- Opening Delimiter -

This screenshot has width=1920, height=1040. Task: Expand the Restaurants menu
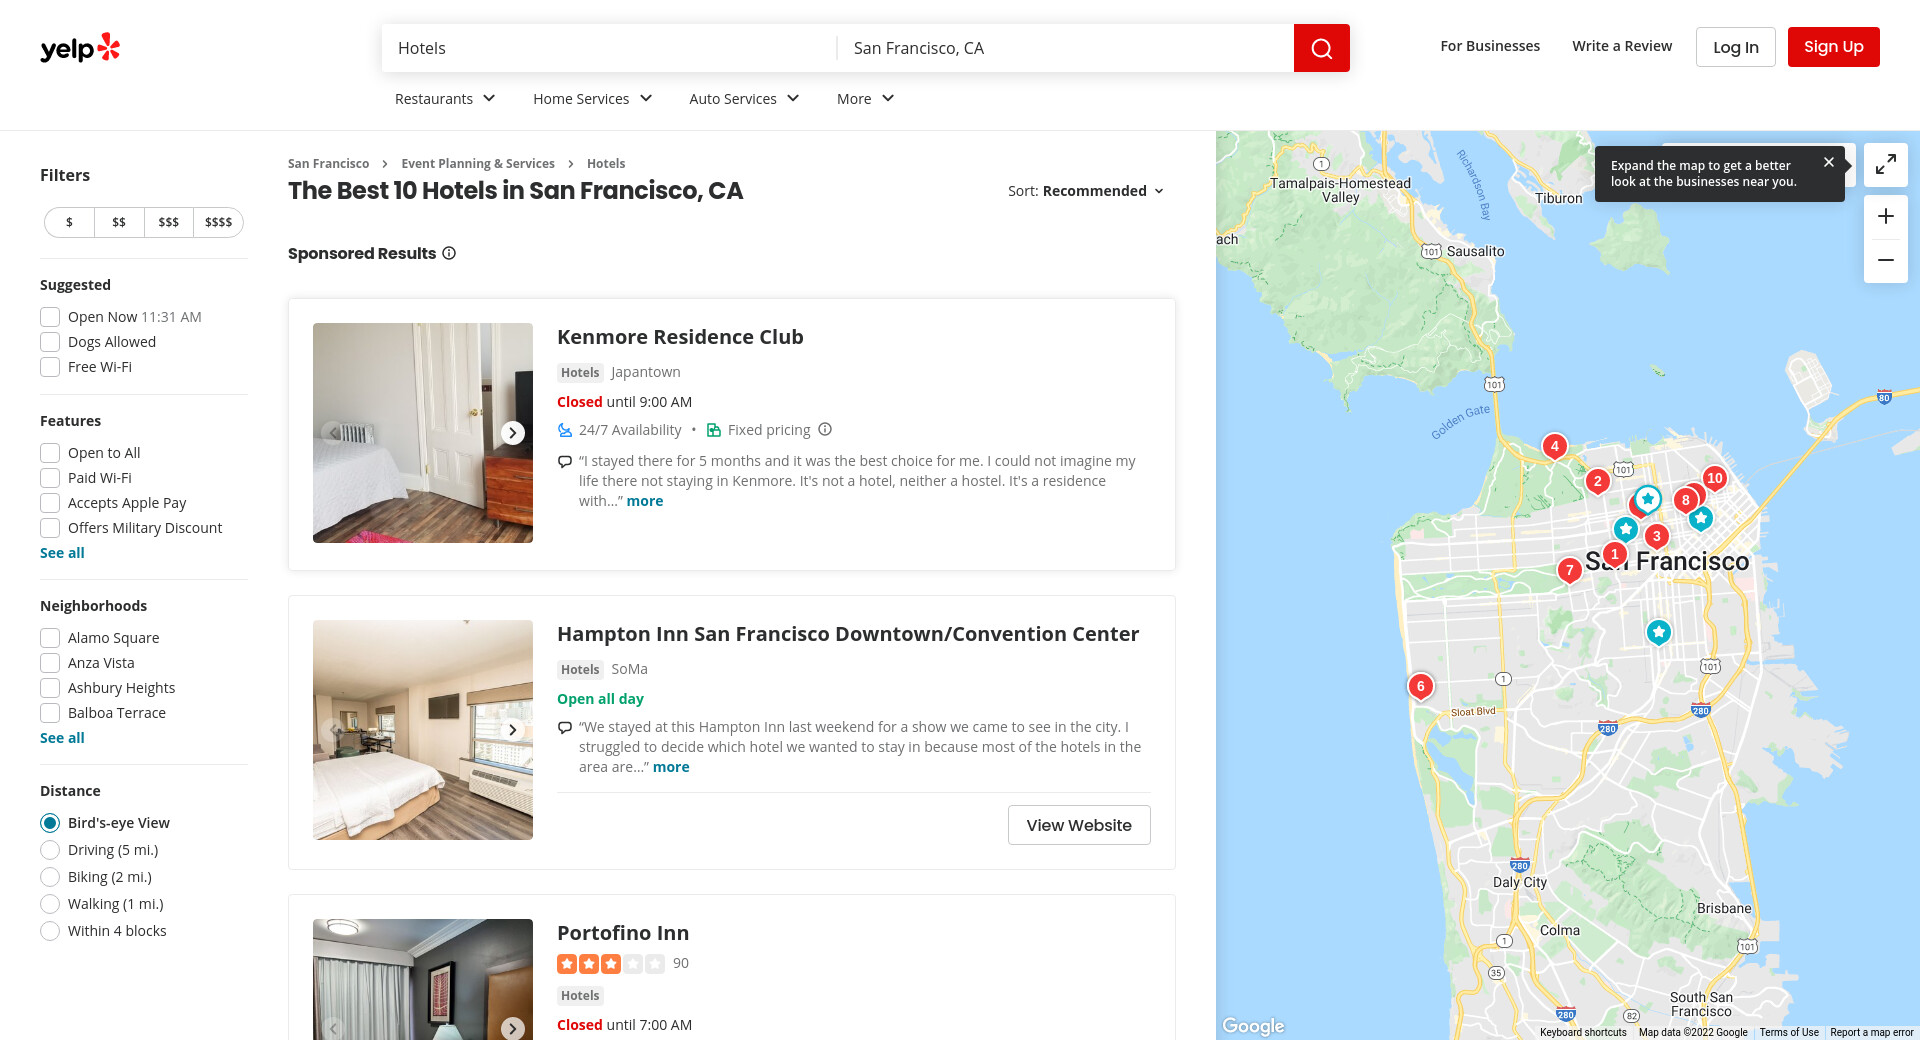tap(445, 99)
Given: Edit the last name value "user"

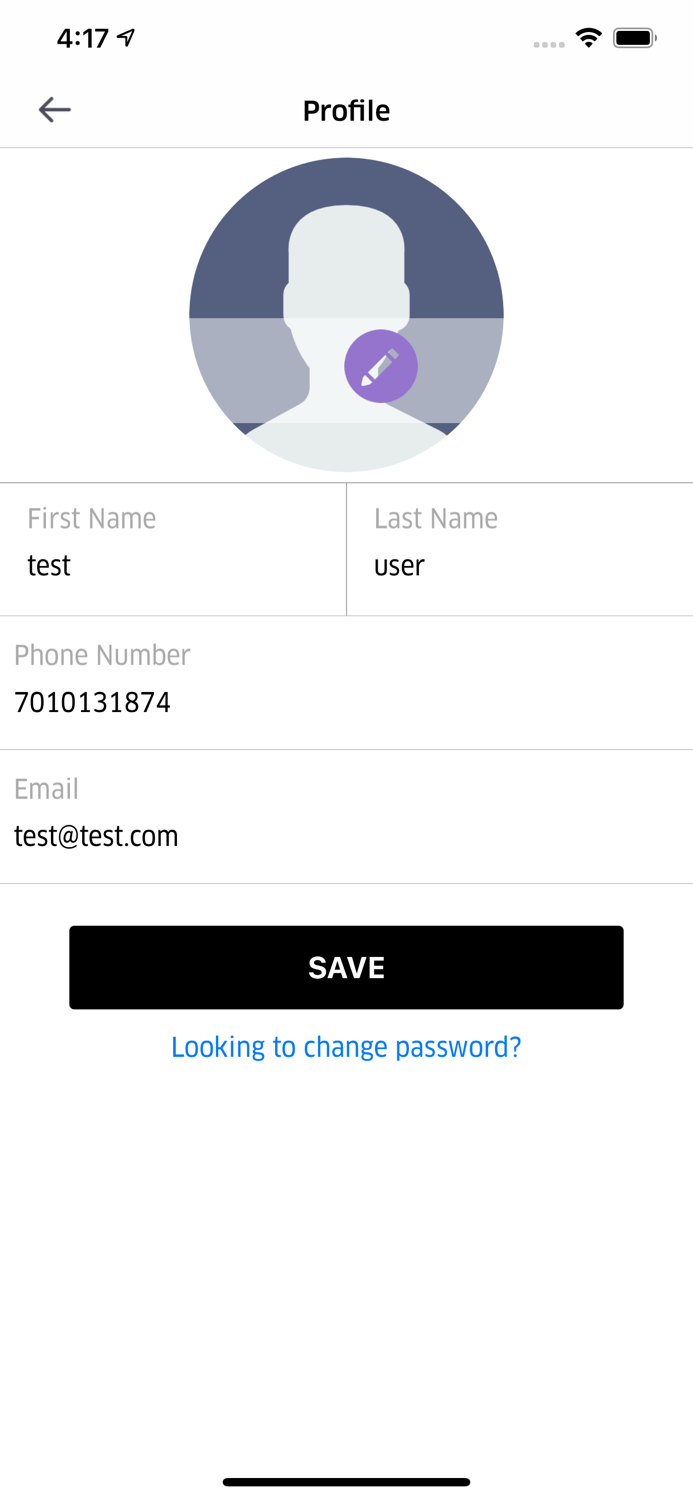Looking at the screenshot, I should 399,565.
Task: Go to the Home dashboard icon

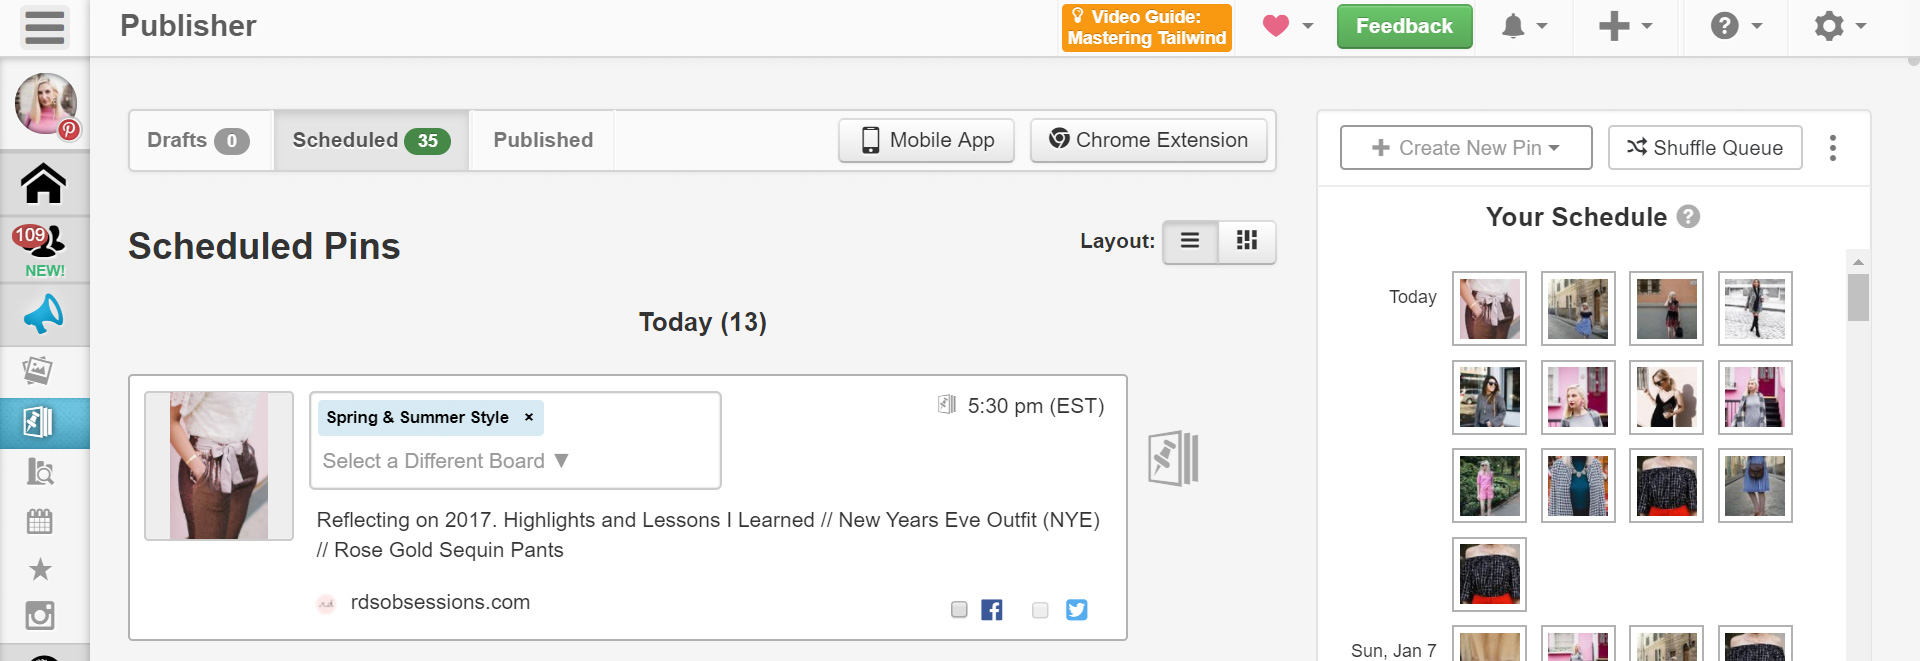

- Closing Delimiter -

All entries, top to bottom, should be retyped exactly; the pictures should not be.

This screenshot has width=1920, height=1040. Task: Expand the Restaurants menu
tap(445, 99)
Given: Edit the last name value "user"

Looking at the screenshot, I should 399,565.
Task: Go to the Home dashboard icon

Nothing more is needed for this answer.